> **Written problem**
Select each line of the data below that contains the word "Плавунец".

-- -- --

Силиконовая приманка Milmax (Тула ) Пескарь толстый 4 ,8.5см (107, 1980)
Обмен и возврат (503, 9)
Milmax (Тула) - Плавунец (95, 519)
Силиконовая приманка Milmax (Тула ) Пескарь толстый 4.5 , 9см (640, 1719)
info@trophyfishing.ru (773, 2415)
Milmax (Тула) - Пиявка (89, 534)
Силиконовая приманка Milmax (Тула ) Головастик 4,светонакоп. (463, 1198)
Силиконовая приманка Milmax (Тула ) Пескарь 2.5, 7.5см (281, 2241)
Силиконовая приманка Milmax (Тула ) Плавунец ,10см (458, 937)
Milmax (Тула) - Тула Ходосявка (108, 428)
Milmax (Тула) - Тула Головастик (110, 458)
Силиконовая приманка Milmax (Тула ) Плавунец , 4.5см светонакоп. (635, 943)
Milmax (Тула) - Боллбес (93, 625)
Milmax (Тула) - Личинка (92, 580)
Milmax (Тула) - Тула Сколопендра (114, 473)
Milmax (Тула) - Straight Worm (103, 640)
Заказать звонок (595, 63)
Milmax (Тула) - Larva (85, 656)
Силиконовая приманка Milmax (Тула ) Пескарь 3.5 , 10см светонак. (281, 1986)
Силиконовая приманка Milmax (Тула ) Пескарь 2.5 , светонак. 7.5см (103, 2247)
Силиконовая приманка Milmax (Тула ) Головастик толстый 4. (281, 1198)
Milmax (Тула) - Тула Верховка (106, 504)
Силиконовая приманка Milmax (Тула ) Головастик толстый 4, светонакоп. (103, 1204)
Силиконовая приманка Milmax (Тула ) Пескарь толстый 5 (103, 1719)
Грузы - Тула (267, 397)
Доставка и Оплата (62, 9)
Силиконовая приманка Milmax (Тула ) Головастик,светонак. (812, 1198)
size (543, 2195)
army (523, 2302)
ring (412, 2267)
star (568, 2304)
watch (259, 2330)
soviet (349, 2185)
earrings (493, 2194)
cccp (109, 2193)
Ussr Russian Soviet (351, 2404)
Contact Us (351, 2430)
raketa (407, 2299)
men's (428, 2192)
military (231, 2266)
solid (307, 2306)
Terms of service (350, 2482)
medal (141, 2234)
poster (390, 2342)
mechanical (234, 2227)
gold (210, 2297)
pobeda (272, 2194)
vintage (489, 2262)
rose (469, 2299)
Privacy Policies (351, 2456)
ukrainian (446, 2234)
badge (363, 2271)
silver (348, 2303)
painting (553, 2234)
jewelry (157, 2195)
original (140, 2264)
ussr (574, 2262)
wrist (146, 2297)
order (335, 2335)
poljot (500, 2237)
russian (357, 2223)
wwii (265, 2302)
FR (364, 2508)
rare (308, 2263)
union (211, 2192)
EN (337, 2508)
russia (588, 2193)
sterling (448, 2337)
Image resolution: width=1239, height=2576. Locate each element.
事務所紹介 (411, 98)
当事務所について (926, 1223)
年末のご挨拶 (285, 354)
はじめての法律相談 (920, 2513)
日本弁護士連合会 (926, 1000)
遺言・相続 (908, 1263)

-- -- --

> **Correct answer**
Milmax (Тула) - Плавунец (95, 519)
Силиконовая приманка Milmax (Тула ) Плавунец ,10см (458, 937)
Силиконовая приманка Milmax (Тула ) Плавунец , 4.5см светонакоп. (635, 943)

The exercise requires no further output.